UBS predicts that LyondellBasell’s earnings will hit a low point in 2025 and has consequently lowered its EBITDA estimates for the company for 2025 and 2026 by 12% and 11%, respectively. The revised estimates are now 14-17% below the consensus, which could lead to further pressure on the stock as market expectations adjust.
The analysis by UBS suggests that with earnings expected to remain below $5 billion through 2028, compared to the $6-7 billion before the COVID-19 pandemic, the company’s valuation multiple might shrink to reflect this "new normal." The report also indicates that risks of additional capacity expansions outside the United States could prolong the period of pressure on LyondellBasell through the end of the decade.

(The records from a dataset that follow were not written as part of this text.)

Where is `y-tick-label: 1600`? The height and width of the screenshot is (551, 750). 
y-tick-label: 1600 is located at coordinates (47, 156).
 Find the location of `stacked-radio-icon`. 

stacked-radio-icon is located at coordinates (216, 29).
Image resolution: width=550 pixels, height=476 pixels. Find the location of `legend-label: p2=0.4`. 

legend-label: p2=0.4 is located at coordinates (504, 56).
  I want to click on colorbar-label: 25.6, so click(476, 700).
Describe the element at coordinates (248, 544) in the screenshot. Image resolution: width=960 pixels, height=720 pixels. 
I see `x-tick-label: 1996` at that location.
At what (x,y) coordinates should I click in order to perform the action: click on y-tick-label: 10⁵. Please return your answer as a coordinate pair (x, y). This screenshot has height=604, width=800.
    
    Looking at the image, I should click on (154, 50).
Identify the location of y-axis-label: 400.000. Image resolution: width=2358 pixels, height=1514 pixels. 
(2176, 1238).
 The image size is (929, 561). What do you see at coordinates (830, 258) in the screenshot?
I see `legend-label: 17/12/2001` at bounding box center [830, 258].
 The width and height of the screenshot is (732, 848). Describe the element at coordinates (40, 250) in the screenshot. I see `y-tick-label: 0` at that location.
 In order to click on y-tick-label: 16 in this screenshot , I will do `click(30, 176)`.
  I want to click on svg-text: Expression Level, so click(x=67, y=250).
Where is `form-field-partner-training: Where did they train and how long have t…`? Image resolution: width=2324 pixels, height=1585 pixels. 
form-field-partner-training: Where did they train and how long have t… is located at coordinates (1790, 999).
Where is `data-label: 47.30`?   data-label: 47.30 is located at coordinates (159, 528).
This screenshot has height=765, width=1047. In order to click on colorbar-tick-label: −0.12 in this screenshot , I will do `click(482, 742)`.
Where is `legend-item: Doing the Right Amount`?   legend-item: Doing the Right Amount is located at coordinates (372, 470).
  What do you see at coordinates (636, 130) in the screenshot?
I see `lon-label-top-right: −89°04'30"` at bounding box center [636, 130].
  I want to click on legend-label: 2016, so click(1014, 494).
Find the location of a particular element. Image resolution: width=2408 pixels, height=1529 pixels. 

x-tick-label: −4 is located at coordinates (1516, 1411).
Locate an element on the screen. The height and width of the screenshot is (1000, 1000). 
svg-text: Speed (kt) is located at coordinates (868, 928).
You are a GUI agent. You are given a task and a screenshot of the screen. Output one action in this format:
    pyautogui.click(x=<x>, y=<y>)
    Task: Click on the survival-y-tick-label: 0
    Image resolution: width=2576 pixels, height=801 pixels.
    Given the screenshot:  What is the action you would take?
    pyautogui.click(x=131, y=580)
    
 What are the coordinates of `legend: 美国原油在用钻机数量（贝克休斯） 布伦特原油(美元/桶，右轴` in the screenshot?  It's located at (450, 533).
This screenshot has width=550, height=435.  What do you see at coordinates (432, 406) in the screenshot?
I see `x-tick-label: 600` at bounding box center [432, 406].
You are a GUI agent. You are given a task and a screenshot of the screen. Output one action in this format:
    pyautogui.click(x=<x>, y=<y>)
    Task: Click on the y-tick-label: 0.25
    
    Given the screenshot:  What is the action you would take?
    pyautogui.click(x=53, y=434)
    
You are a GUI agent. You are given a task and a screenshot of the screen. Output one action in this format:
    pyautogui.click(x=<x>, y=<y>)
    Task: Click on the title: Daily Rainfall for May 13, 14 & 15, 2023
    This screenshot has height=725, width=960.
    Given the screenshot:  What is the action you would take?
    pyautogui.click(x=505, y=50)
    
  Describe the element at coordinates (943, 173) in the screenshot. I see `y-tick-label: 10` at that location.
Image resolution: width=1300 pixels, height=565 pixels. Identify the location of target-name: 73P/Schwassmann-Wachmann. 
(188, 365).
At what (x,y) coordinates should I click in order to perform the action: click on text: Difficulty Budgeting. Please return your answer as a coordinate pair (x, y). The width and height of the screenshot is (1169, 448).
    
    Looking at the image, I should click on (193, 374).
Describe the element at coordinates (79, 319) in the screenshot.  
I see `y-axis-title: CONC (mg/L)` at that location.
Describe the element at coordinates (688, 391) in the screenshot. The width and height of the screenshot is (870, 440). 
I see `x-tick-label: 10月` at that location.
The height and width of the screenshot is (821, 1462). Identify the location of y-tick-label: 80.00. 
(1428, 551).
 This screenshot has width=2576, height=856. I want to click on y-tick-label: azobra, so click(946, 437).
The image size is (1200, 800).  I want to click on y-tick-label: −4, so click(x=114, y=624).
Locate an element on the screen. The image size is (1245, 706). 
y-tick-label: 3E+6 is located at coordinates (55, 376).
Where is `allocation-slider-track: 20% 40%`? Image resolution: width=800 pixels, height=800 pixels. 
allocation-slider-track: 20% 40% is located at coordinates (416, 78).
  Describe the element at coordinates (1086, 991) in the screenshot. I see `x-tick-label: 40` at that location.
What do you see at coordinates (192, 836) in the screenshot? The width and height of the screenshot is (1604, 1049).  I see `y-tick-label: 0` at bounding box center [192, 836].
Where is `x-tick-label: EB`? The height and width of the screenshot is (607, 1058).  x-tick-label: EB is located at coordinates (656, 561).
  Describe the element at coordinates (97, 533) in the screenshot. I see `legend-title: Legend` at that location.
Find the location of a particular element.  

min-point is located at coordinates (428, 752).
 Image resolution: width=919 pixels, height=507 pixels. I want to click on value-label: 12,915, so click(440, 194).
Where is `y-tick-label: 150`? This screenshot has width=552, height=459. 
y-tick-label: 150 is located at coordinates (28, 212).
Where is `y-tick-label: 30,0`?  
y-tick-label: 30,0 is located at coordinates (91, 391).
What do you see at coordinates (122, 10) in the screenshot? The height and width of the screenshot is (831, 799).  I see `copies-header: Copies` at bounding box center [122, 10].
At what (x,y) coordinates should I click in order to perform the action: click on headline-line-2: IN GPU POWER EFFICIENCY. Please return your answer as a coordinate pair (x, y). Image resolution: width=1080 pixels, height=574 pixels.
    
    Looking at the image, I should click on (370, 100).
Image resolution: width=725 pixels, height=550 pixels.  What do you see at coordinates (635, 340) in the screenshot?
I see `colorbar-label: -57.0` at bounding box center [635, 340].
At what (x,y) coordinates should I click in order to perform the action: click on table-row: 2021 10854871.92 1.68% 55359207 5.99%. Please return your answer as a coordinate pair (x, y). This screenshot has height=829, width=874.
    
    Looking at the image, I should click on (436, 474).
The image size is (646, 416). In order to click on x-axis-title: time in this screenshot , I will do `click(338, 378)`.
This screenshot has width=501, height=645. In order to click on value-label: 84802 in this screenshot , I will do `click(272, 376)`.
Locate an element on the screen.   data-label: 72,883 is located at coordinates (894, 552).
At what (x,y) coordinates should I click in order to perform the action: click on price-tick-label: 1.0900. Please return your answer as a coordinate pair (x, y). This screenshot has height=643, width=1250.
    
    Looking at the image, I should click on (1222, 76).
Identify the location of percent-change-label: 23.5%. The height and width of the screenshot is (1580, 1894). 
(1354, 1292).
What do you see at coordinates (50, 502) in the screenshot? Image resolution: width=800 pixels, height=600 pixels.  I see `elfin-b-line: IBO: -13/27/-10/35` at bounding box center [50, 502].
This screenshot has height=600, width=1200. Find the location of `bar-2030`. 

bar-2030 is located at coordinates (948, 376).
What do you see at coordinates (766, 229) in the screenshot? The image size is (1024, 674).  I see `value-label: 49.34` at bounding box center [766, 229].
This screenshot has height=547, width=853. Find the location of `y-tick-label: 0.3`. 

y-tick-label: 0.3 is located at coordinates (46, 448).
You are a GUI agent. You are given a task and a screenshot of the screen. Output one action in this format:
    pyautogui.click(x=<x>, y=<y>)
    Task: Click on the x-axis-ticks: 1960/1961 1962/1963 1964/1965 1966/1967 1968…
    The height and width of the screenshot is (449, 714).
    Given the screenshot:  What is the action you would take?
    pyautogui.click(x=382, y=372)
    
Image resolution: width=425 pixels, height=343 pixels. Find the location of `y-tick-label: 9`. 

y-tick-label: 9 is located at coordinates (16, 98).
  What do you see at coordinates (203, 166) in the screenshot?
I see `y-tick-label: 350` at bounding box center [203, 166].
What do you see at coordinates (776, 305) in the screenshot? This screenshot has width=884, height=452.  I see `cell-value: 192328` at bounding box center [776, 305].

In other recent news, LyondellBasell Industries reported its fourth-quarter and full-year 2024 financial performance, highlighting strategic growth and sustainability efforts. The company achieved an earnings per share of $6.40 for the year, with EBITDA reaching $4.3 billion. The strategic focus on circular and low-carbon solutions resulted in a 65% increase in volumes. Despite the challenges faced in the petrochemical industry, LyondellBasell maintained robust shareholder returns, distributing $1.9 billion through dividends and buybacks. BMO Capital Markets recently adjusted its outlook on the company by lowering the price target to $82 from $87, following weaker-than-expected fourth-quarter earnings primarily due to performance issues in the Olefins & Polyolefins segments. Meanwhile, JPMorgan downgraded LyondellBasell’s stock rating from Overweight to Neutral, reducing the price target to $60, citing concerns about the cyclical nature of the petrochemical industry. These developments come as the company continues to navigate an uncertain economic landscape, with management expecting similar performance in the upcoming quarter, balancing seasonal improvements with higher raw material costs.